The plague doctor picked up the vial from platform and laid back down, holding it toward the moon like he might see through it. It was black as pitch in his hand. “Do you know what this is?”
“Your balls,” Leon said, sullenly.
But the plague doctor didn’t even seem to be listening to him. “The disease I took from the well. And I know that it was put there by the hand of man. Now that I have it, I can tell that it isn’t natural. It was…modified. By another plague doctor of the Army on the Frontier. Not the surgeon general himself, I don’t think…it doesn’t smell of him. But one of his close confidantes.”

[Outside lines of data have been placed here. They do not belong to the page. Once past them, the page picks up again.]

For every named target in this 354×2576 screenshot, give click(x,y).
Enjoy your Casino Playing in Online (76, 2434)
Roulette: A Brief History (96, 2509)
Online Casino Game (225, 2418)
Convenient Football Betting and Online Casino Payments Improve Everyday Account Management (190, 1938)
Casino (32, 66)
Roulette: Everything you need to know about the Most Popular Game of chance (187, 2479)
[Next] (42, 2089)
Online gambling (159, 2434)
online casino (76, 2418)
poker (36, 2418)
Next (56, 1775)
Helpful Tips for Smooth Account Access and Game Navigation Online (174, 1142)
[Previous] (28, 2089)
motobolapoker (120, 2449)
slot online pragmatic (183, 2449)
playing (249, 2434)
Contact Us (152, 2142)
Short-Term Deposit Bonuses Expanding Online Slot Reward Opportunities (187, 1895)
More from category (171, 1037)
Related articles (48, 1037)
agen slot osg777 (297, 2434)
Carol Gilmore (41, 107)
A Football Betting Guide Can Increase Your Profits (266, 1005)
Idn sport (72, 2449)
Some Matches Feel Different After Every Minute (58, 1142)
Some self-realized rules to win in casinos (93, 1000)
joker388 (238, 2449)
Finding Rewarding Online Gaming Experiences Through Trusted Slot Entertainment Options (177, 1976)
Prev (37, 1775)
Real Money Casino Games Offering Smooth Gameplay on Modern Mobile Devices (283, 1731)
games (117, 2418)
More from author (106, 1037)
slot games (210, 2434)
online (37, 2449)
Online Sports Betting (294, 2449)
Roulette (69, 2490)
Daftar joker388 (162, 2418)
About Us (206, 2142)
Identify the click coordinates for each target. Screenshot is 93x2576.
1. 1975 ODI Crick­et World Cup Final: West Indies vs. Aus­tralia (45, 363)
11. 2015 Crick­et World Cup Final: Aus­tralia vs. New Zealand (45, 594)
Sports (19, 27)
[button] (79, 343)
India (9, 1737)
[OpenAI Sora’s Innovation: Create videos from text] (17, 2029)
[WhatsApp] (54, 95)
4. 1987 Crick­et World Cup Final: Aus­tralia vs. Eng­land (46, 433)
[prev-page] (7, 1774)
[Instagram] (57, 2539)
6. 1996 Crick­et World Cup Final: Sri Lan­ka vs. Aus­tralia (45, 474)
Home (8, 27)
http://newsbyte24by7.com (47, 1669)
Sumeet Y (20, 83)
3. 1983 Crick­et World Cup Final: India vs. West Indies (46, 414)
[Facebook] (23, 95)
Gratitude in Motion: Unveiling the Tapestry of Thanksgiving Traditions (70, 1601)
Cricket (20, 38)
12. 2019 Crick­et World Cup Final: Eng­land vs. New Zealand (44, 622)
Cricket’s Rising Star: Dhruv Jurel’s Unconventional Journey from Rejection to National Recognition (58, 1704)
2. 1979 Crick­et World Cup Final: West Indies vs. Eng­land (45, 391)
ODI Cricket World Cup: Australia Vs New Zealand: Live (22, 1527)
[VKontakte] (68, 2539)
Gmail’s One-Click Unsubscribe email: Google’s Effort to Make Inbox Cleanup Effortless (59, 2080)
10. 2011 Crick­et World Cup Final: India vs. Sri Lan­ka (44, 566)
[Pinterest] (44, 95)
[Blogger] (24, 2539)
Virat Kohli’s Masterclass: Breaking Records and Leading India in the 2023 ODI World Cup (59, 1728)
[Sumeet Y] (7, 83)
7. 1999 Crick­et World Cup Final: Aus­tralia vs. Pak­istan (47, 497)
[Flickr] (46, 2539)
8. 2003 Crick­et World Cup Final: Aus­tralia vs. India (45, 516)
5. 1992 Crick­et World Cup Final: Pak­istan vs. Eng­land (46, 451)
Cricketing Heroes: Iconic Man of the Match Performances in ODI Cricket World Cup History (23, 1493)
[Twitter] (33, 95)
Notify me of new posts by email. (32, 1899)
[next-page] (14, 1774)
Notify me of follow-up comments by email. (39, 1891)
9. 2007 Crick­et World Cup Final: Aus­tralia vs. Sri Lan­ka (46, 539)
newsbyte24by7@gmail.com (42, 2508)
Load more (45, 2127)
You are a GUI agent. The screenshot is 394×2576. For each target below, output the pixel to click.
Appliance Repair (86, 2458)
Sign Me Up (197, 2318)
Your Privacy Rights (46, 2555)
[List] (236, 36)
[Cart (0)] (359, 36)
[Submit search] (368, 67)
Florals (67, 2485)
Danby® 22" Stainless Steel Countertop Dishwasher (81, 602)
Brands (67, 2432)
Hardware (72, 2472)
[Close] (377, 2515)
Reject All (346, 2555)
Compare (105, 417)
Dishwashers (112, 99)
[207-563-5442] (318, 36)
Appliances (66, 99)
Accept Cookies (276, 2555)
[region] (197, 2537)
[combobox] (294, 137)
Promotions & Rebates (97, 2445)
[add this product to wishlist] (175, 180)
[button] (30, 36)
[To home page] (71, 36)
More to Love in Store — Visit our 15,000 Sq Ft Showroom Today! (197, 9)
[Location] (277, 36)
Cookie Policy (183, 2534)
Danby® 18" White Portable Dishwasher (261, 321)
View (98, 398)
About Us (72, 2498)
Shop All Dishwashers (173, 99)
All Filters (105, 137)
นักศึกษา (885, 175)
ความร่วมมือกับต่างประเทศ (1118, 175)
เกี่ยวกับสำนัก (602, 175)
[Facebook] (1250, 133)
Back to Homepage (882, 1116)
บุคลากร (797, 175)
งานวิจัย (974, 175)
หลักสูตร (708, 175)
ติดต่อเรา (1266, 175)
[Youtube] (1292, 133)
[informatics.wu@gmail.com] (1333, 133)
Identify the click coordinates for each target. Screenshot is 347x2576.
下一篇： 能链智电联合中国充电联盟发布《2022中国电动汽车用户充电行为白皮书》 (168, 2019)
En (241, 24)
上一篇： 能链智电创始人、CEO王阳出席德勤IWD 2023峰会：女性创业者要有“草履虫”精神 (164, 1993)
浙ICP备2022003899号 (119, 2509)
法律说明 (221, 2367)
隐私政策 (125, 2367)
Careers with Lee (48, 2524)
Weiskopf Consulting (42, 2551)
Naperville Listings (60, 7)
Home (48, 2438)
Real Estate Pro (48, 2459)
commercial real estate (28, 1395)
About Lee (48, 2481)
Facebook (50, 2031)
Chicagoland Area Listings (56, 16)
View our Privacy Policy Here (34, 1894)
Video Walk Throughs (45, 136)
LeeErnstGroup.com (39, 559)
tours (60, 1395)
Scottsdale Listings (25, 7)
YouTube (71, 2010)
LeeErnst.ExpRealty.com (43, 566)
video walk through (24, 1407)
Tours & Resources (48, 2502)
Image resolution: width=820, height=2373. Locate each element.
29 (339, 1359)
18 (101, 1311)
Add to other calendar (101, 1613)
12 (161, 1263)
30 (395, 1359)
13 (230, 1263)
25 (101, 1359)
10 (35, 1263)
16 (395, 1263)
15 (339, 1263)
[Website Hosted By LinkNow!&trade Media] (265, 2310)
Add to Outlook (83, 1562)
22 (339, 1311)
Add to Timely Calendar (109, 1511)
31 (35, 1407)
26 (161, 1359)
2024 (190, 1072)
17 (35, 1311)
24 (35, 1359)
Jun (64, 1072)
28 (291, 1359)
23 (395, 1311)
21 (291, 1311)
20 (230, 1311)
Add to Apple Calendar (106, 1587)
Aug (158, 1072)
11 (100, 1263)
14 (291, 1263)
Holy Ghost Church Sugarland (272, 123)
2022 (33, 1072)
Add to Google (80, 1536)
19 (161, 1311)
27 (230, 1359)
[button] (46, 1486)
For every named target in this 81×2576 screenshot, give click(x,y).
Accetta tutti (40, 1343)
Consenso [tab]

“You can do that?” As if the plague doctors weren’t terrifying enough already.
“Oh yes. Though it’s a terrible, evil thing to do. We’re supposed to use our power and knowledge to heal, never to hurt. And yet.” The plague doctor turned the vial in his hand. “Our people have been friends with disease since we first set foot in America, you know.”
“What are you going to do with it?” Leon asked. Why was the man telling him this—and why did he care?
“I’m supposed to bring it back to the medical corps, to be examined and classified and cured.”
“But?”
“But I’m not inclined to violate my oath and help turn another unseen monster loose.”